At a dinner party just the other night, I couldn’t help but notice that one of the guests was far more dressed up than the rest of us. I had changed my shirt before climbing into my truck and driving into town, but she was wrapped in a black tunic, glittering with sequins. I had changed out of my barn boots; she had chosen knee-high, leather-soled boots in high polish.
It was a bit like that time I was at a party and Lauren Bacall showed up. (For the rest of the night, no one managed much of anything except mumbling that Lauren Bacall was in the house—later I thought what a drag it must have been to be Lauren Bacall, always shutting down every room she entered.)
I learned, eventually, that my friend was so dressy because she had another party to attend later that night. I was relieved for two reasons. First: I had not overlooked a cultural shift in sartorial requirements. Second: I didn’t have to go to another social event.
Yes, the party season is upon us yet again.
Between Thanksgiving and New Year’s Day, we face a gauntlet of often awkward and uncomfortable social engagements. We will sit around tables with our extended families and listen to stories about home appliances and parking-lot fender benders. We will stand in bright rooms with our colleagues and learn the granular details of the obsessive hobbies of people we try not to speak with most of the year. We will watch bosses laugh at their own jokes and office grouches silently judge everyone. We will resist the urge to wipe bits of cheese off of someone else’s cheek.

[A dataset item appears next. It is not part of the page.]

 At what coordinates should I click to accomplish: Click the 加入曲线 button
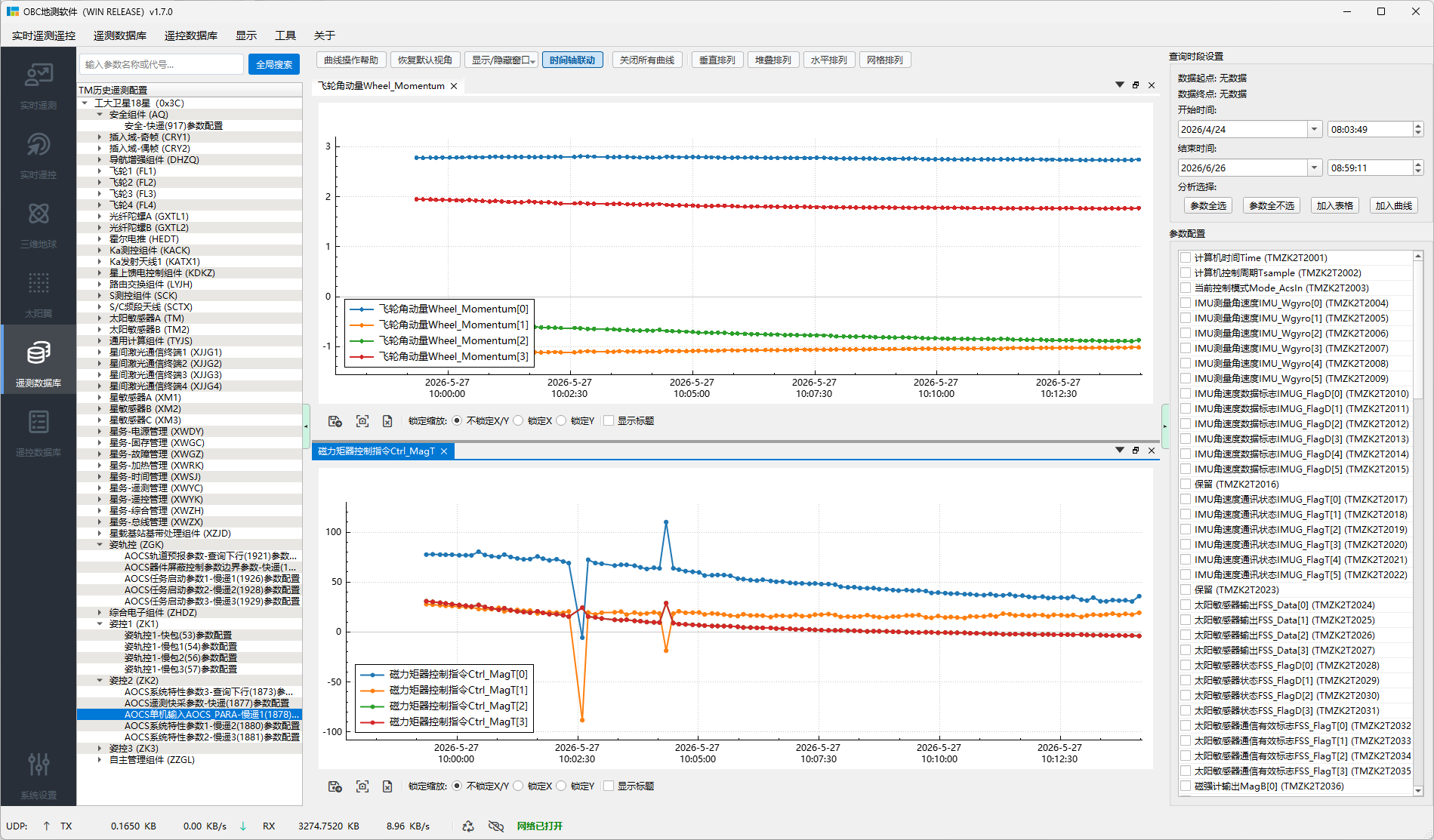[1393, 205]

We will compensate for these discomforts with the traditional salve and reward: alcohol.
During no other season are we obligated to drink so much—and to do it so badly.
Here’s what I mean, lest you think me a Scrooge. Everyone has their own version of Ernest Hemingway’s clean well-lighted place, their own favorite place for a drink. Despite the whiff of sedentary decrepitude that comes with this admission, my absolute favorite place to drink is in my well-worn leather chair by the fire. (A close second? The bar in New Orleans institution Tujague’s, for a Sazerac, back when crotchety Paul Gustings bartended there.)

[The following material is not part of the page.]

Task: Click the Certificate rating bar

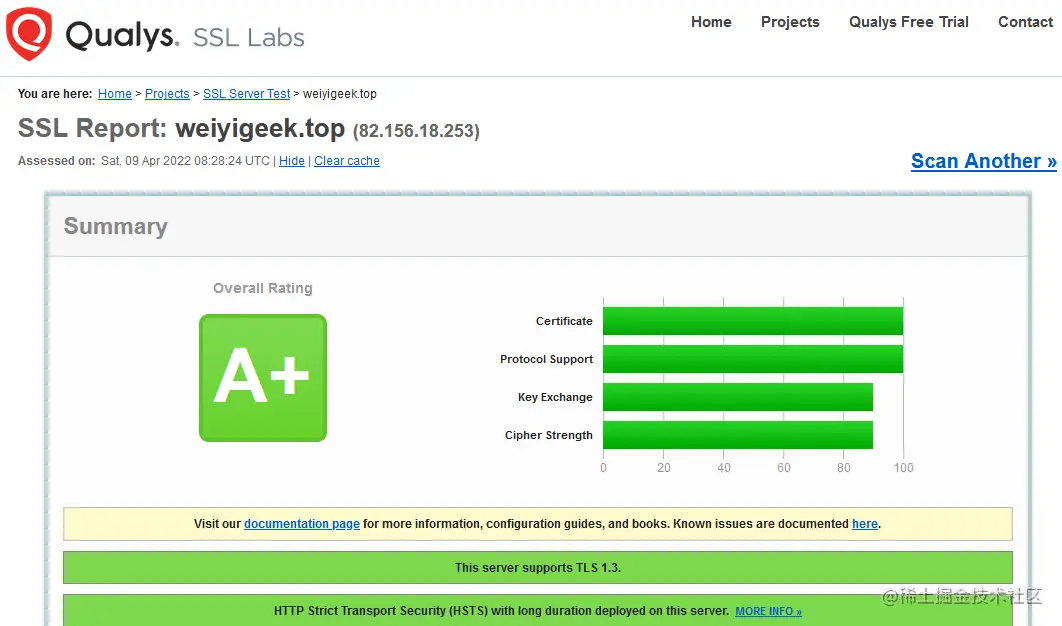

Raymond Chandler liked to drink the first drink a bar made, when everything was fresh, the place was quiet and the bottles still perfectly square in their rows on the back bar. One of my oldest and dearest friends would say, without hesitation, that the best glass is one full of Champagne, enjoyed with her toes in the sand.

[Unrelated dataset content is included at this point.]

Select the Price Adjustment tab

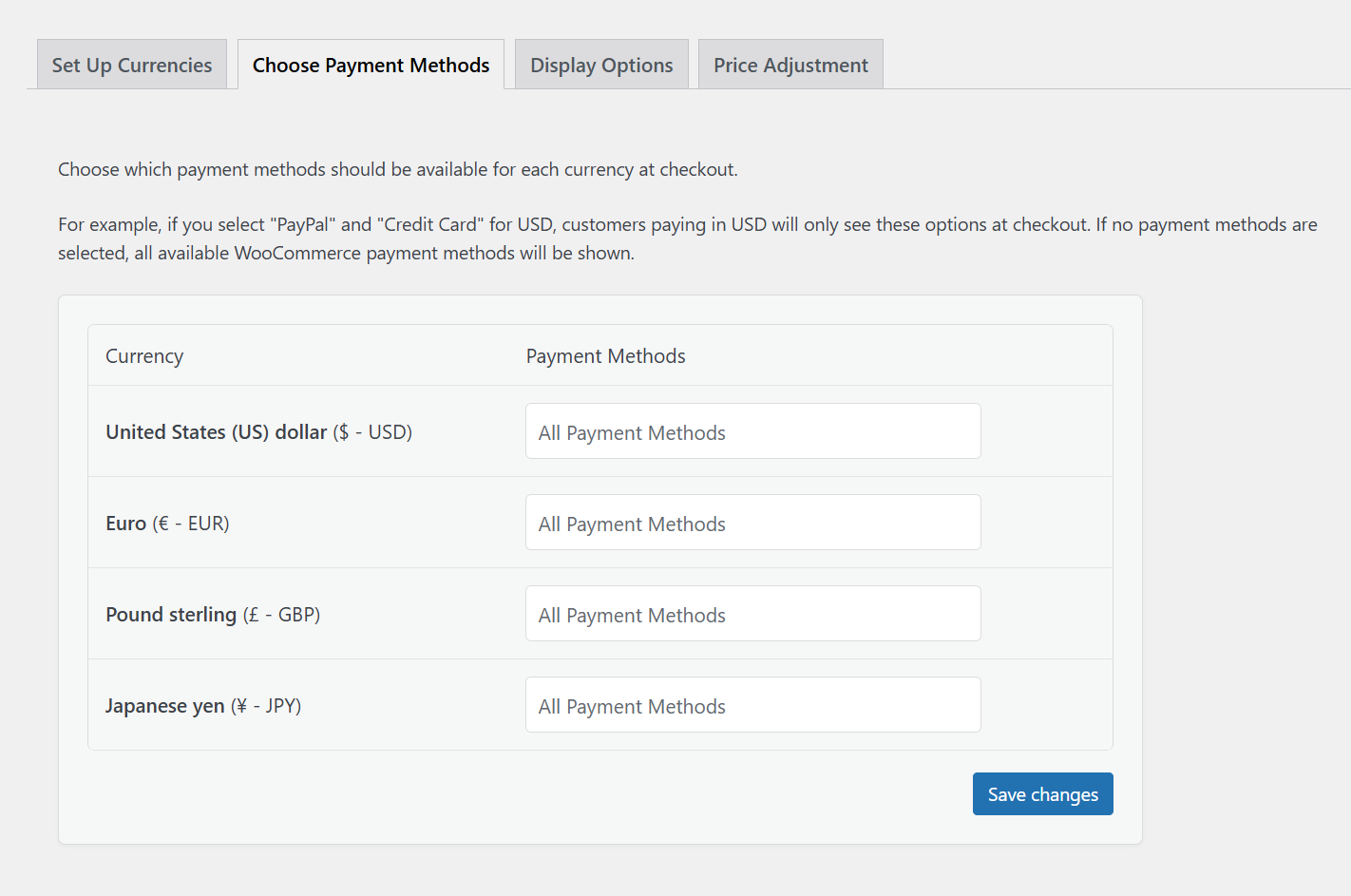pyautogui.click(x=790, y=64)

Essentially, whatever it is that makes a good drink a good drink is not usually what you’re up to now. On a scale of one to “have another, for tomorrow we die,” I’d say most drinking done between now and the New Year ranks at about a 6.
How can we make it better? The solution, of course, depends on the problem. And the first step toward solving a problem is admitting that there is one.
I’ve got a friend—he will remain nameless—who can’t stand his in-laws and resents every moment he spends at their house. His (super-questionable) solution is to stash a flask of vodka and a bottle of Vicodin. To boost his morale, he’ll sneak half a pill and take slug of liquor.
Once upon a time I had a dinner guest who arrived already drunk and drove everyone nuts with his lurching, his arguments and his being constantly about to throw up on someone’s lap. Finally, he poured himself a big wine glass of very strong bourbon (there might have been some encouragement from the room) and passed out in a chair for the night shortly thereafter. Problem solved.
Another friend of mine keeps party over-imbibing at bay by restricting herself to chilled glassfuls of Angostura Bitters. The strategy reminds me of what an outfitter told me once about going into the woods: Bring a snack you don’t like, because if you bring a candy bar you are going to eat it the second you get bored and you won’t have anything to sustain you when you actually get lost.
I can’t recommend any of these solutions. Do not mix your Martinis with painkillers. Do not allow people to over serve themselves for your own amusement/convenience.
A glass of Angostura Bitters, however, is an intriguing prospect and I’m going to try it. It’s enough of an attention grabber—palate-wise—to take my mind off my surroundings. (It doesn’t hurt that those bottles are just the right size to slip into my jacket pocket.)
It’s a bitter season. Might as well settle into it.